De geboorte van Johannes
57Toen de dag van haar bevalling was aangebroken, bracht Elisabet een zoon ter wereld. 58Haar buren en verwanten hoorden hoe barmhartig de Heer voor haar was geweest, en ze verheugden zich samen met haar. 59Op de achtste dag kwamen ze het kind besnijden, en ze wilden het Zacharias noemen, naar zijn vader. 60Maar zijn moeder zei: ‘Nee, Johannes zal hij heten!’ 61Ze zeiden tegen haar: ‘Er is niemand in je familie die zo heet.’ 62Ze beduidden zijn vader te laten weten hoe hij het kind wilde noemen. 63Hij vroeg om een schrijftablet en schreef erop: ‘Johannes is zijn naam.’ Iedereen was verbaasd. 64En meteen werd zijn tong losgemaakt en zijn mond geopend, en hij begon te spreken en God te loven. 65Alle omwonenden waren diep onder de indruk, en in heel het bergland van Judea werden deze gebeurtenissen besproken. 66Ieder die het hoorde bleef erover nadenken en vroeg zich af: Hoe zal het verdergaan met dit kind? Want de hand van de Heer steunde hem.

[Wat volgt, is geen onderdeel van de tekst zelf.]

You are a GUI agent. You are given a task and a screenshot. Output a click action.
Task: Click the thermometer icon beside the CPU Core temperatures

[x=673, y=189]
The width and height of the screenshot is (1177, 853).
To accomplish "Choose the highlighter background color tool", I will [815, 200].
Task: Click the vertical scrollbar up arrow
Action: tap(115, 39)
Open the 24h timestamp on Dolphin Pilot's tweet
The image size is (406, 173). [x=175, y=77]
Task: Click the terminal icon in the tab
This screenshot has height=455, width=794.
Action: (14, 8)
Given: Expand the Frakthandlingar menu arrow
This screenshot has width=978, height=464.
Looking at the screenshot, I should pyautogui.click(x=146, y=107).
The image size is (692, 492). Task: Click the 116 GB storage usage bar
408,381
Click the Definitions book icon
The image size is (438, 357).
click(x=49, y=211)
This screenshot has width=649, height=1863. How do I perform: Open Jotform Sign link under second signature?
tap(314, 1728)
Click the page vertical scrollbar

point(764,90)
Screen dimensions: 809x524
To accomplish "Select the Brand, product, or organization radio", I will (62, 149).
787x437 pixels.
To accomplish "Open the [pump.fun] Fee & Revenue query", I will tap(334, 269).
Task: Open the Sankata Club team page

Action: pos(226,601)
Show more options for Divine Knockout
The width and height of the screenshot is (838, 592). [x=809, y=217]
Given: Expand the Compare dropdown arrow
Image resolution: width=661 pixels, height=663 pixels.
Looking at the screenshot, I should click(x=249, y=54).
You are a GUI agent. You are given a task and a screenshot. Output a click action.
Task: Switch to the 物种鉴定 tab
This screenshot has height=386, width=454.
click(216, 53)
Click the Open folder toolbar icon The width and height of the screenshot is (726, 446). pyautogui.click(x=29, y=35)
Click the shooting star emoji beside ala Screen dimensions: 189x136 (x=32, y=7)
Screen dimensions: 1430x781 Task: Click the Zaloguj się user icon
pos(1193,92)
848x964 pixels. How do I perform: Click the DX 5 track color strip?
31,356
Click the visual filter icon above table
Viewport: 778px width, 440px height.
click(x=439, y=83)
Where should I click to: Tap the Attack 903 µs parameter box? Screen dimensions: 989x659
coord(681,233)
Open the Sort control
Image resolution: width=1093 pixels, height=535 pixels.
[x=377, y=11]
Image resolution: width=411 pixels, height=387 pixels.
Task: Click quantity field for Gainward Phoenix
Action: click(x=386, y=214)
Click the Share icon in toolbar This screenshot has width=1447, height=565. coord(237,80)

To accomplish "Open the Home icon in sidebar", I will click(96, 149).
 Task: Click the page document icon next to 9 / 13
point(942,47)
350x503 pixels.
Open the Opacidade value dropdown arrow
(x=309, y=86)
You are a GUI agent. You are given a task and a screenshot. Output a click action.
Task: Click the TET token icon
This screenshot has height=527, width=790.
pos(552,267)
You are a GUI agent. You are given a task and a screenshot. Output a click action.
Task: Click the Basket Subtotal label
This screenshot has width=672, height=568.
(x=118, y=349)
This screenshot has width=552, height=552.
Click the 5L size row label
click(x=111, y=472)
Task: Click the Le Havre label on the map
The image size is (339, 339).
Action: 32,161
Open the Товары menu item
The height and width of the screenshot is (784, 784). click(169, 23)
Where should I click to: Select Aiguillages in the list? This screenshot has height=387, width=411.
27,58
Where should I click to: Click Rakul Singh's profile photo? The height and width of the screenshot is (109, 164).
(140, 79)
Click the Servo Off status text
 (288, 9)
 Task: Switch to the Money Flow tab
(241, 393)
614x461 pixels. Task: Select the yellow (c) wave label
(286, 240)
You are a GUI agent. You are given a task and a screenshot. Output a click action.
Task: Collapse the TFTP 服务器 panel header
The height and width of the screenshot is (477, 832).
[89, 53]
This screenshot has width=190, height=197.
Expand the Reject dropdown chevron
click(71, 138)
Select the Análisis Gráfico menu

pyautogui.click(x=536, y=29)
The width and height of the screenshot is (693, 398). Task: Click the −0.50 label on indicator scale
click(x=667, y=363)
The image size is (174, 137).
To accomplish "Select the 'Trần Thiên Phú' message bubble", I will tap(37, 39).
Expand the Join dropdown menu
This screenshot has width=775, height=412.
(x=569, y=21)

67Zijn vader Zacharias werd vervuld van de heilige Geest en sprak deze profetie:
68‘Geprezen zij de Heer, de God van Israël,
Hij heeft zich over zijn volk ontfermd en het verlost.
69Een reddende kracht heeft Hij voor ons opgewekt
uit het huis van David, zijn dienaar,
70zoals Hij van oudsher heeft beloofd bij monde van zijn heilige profeten:
71bevrijding uit de hand van onze vijanden,
uit de greep van allen die ons haten.
72Zo toont Hij zich barmhartig jegens onze voorouders
en herinnert Hij zich zijn heilig verbond:
73de eed die Hij gezworen had aan Abraham, onze vader,
74dat wij, bevrijd van onze vijanden
en vrij van angst, Hem dienen zouden,
75oprecht en toegewijd, ons leven lang.
76En jij, mijn kind, jij zult genoemd worden: profeet van de Allerhoogste,
want voor de Heer zul je uit gaan om de weg voor Hem gereed te maken,
77en om zijn volk bekend te maken met hun redding
door de vergeving van hun zonden.
78Dankzij de liefdevolle barmhartigheid van onze God
zal het stralende licht uit de hemel zich over ons ontfermen
79en schijnen over allen die in duisternis verkeren,
in de schaduw van de dood,
zodat we onze voeten kunnen zetten op de weg van de vrede.’
80Het kind groeide op en werd gesterkt door de Geest. Johannes leefde in de woestijn tot de dag aanbrak waarop hij zich kenbaar maakte aan het volk van Israël.